=== Data in this exercise ===
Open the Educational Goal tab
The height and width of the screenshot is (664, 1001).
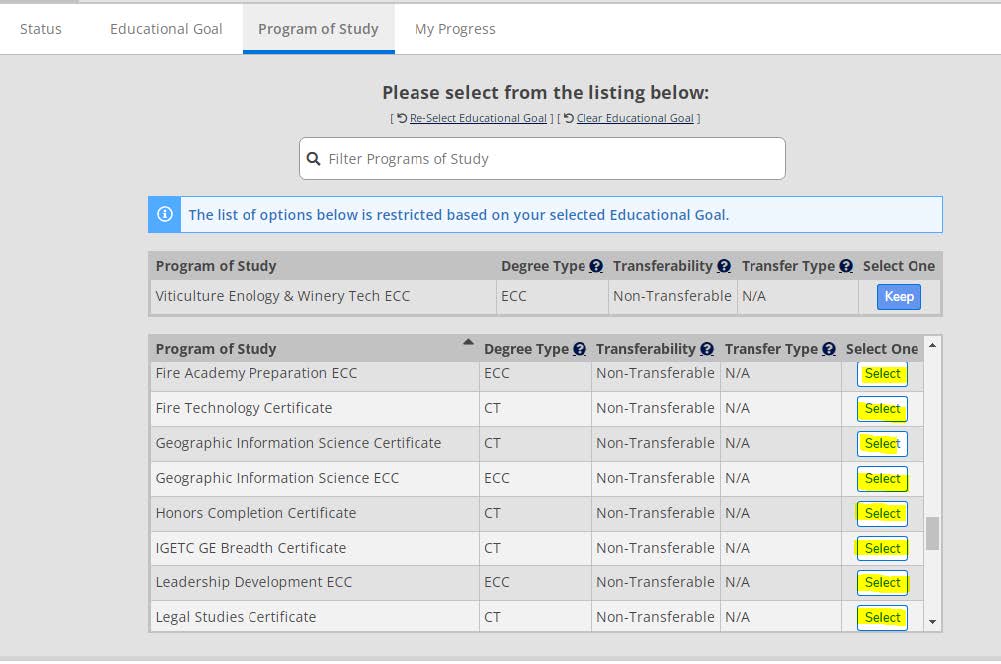coord(166,29)
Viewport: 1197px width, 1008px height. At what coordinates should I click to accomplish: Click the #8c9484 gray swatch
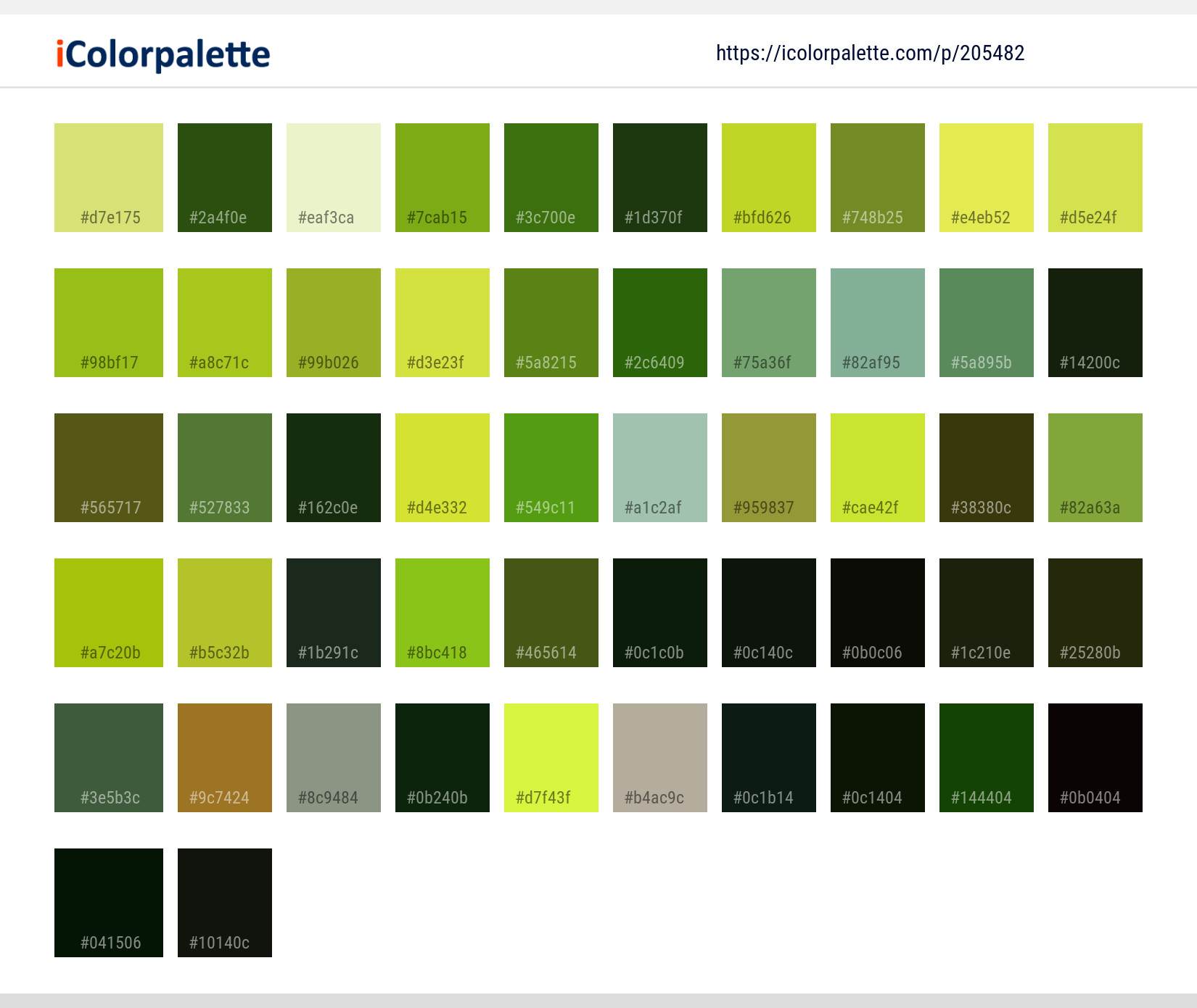point(334,758)
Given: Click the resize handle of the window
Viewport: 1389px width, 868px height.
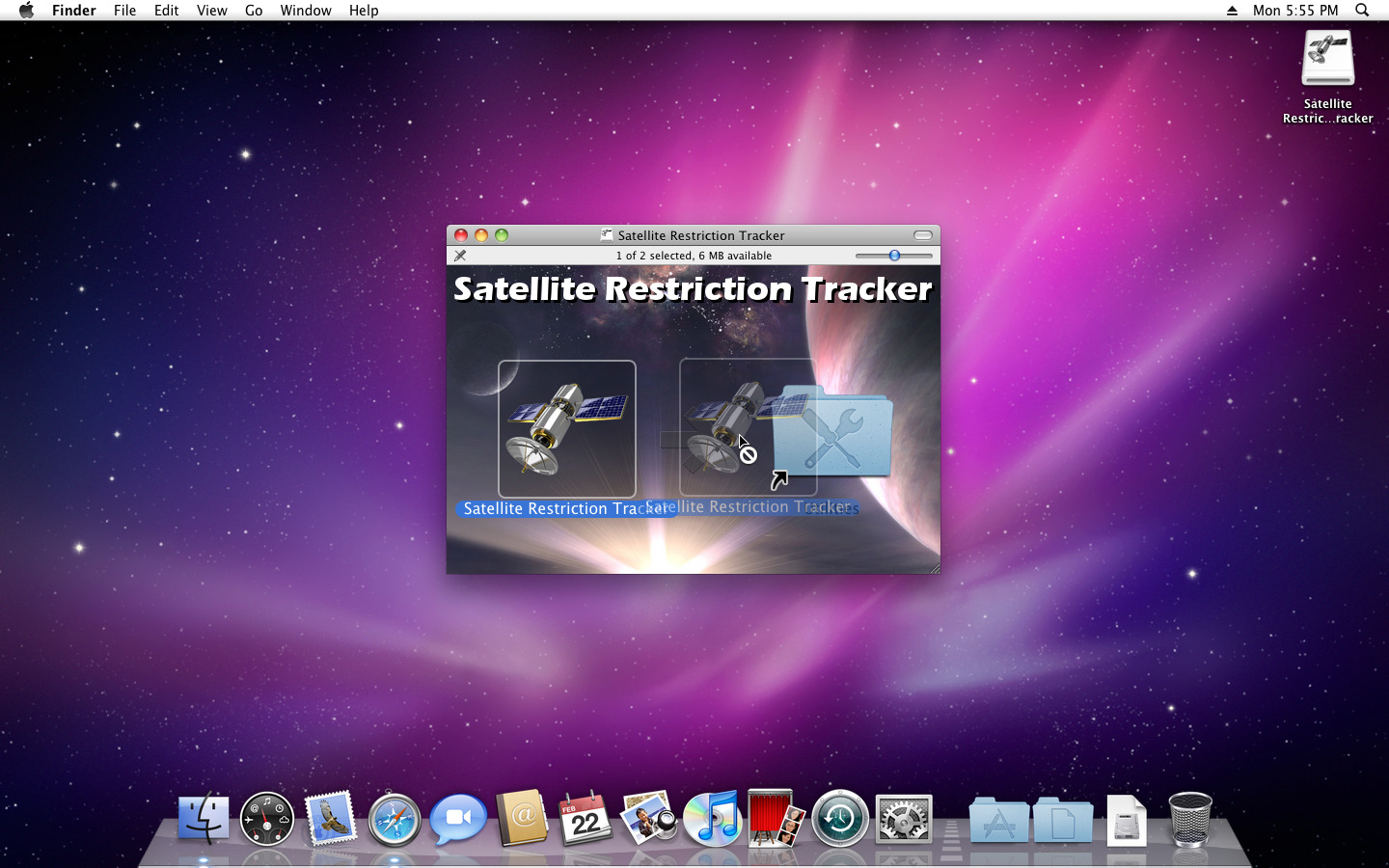Looking at the screenshot, I should pos(934,568).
===
_What is being asked_:
Write out the data precisely as given, excluding the pictures.

_Task result_:
Open the Educational Goal tab
The height and width of the screenshot is (664, 1001).
coord(166,29)
Viewport: 1197px width, 1008px height. At what coordinates should I click to accomplish: Click the #8c9484 gray swatch
point(334,758)
Given: Click the resize handle of the window
Viewport: 1389px width, 868px height.
Looking at the screenshot, I should pos(934,568).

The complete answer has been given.